Isn’t it odd that people in movies never act like people in real life do?
In Bedazzled, Elliot Richards (played by Brendan Fraser) is a geeky tech support employee who runs into Satan HERself (Elizabeth Hurley) at a local club. Elliot only has one wish in life, which is to be united with Allison, the girl of his dreams (Frances O’Connor), but in exchange for his soul, Elliot is granted a total of seven.
None of his wishes are limited in length or stipulation. Elliot is also handed a pager and is told if he dials ‘666’, his wish will be canceled and he will return to our “present” reality. How bad could it get, right?
The Devil is not in the business of letting people live happily ever after. Anyone who’s ever seen any of the classic Twilight Zone episodes (The man who was granted immortality gets a life sentence in prison, the man who gets all the books in the world to read breaks his only pair of reading glasses, etc) will know exactly what to expect. The Devil shoots holes in each of Elliot’s wishes by reading between the lines and giving him a little something extra each time.
Elliot’s first wish seemed pretty good to me: he wished to be rich, powerful, good looking, and to be married to Allison. POOF, he gets his wish! Unfortunately, he has become a rich, powerful, good looking COLUMBIAN DRUG LORD, married to an unfaithful Allison. OOPS.
Right about here is where I started getting irked with the movie. In the midst of gunfire, Elliot dials his way out of that wish and, instead of being MORE specific in his following wishes, he becomes LESS specific. Some of his other wishes include stuff like, “I wish I were an NBA basketball player.” Huh? Plenty of room for error there. When Elliot wishes he were the President of the United States of America, the Devil turns him into Abraham Lincoln, about ten minutes before he is shot.

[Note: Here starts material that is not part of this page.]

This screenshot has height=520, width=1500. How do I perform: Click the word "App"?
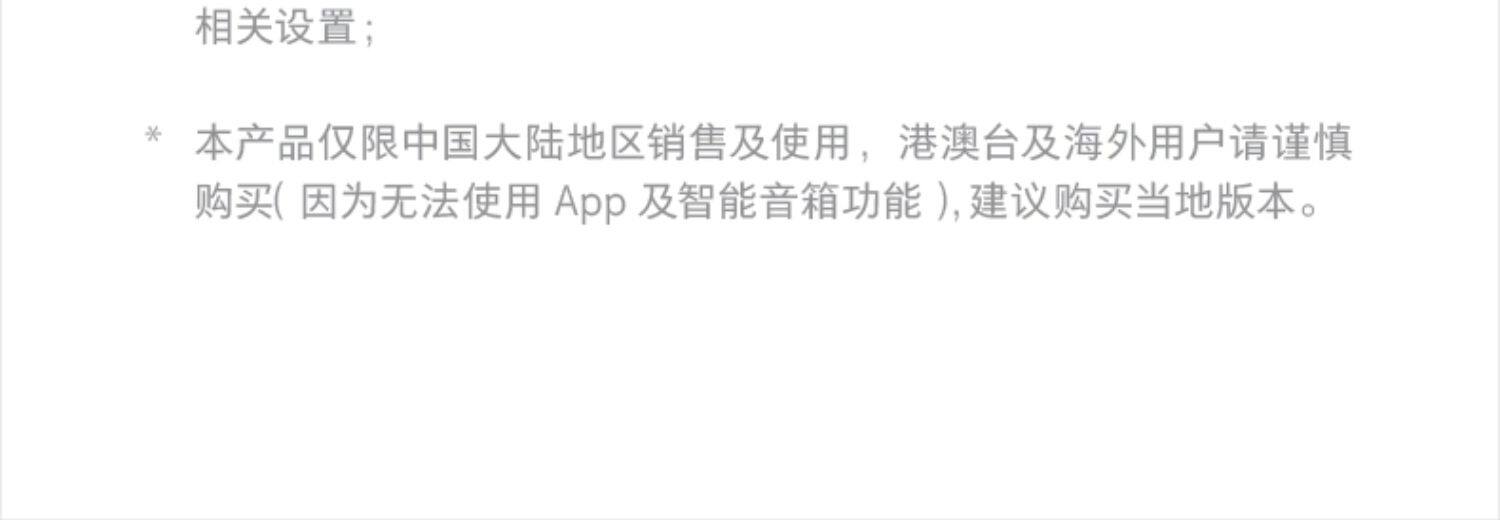(591, 203)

You would think that at some point Elliot would just wish, “I wish my life were just like it is today, except I was happily married to Allison and she were happily married to me. Nothing else would change. Oh, and each time I open my wallet, there would be a new, non-counterfeit, spendable $100 bill there.”

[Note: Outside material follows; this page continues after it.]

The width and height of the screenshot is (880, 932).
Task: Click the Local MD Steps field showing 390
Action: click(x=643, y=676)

Seems pretty easy to me, but instead Elliot runs around like an idiot wishing he were “the world’s most sensitive man” (who gets beat up by bullies on the beach) and “a well spoken gentleman who the lady’s adore” (they sure do – and so do the men, the Devil made him gay).

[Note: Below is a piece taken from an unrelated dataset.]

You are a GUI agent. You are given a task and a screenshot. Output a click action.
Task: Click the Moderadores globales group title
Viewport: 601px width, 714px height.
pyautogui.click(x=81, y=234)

Not that I am a big religious person (or a small religious person, for that matter), but I thought I had seen the diety related-cinematic low point when I saw Alanis MOrrisette as God in Dogma. Her casting seems brilliant compared to the gangster in prison who plays God in Bedazzled. If God created us in his/her image, then God looks a lot like Coolio I’m thinking.
I’ve done a lot of rambling about Bedazzled, and not a lot of reviewing, so here’s my short review. Each of the wishes play out like short Saturday Night Live skits – which actually works out okay. None of the skits would make interesting full length movies, but at five to ten minutes each they’re all bearable. The ended totally sucked, and absolutely reeks of “hey guess what this movie is getting to long so let’s end it right now”. Elliot signed a contract thousands of pages long, but happens to wish for “just the right thing” that gets him out of the contract. Likely. This isn’t some sleeze ball attorney here, it’s the DEVIL. HELLO? MR. HORNS??? Pretty easy to fool for being the Prince of Darkness and all that good stuff.
For what it was, Bedazzled is not a bad film. The biggest problem with SNL type films is they take a 5 minute sketch and stretch it into 90 minutes, which almost never works. However, by taking several shorter skits and linking them together, Bedazzled never bores you to death with any one sketch.
If nothing else, the flick is good for sitting around with your buddies and wishing that Elizabeth Hurley will take off her clothes.
PS: There’s an alternate wish that got cut from the film which is hidden on the DVD. In the cut wish Elliot becomes a rock star that seems to be mostly Ozzy Osbourne, with a little Sid Vicious thrown in. There’s plenty of sex, drugs, and rock and roll in this scene, which is why it was cut – to keep the movie at a PG-13 rating instead of a R-Rating, which this scene surely would have done. It’s unfortunate that it was cut, it’s the funniest of the bunch.
PPS: The snake/outfit combo that appears on the cover never appears in the movie.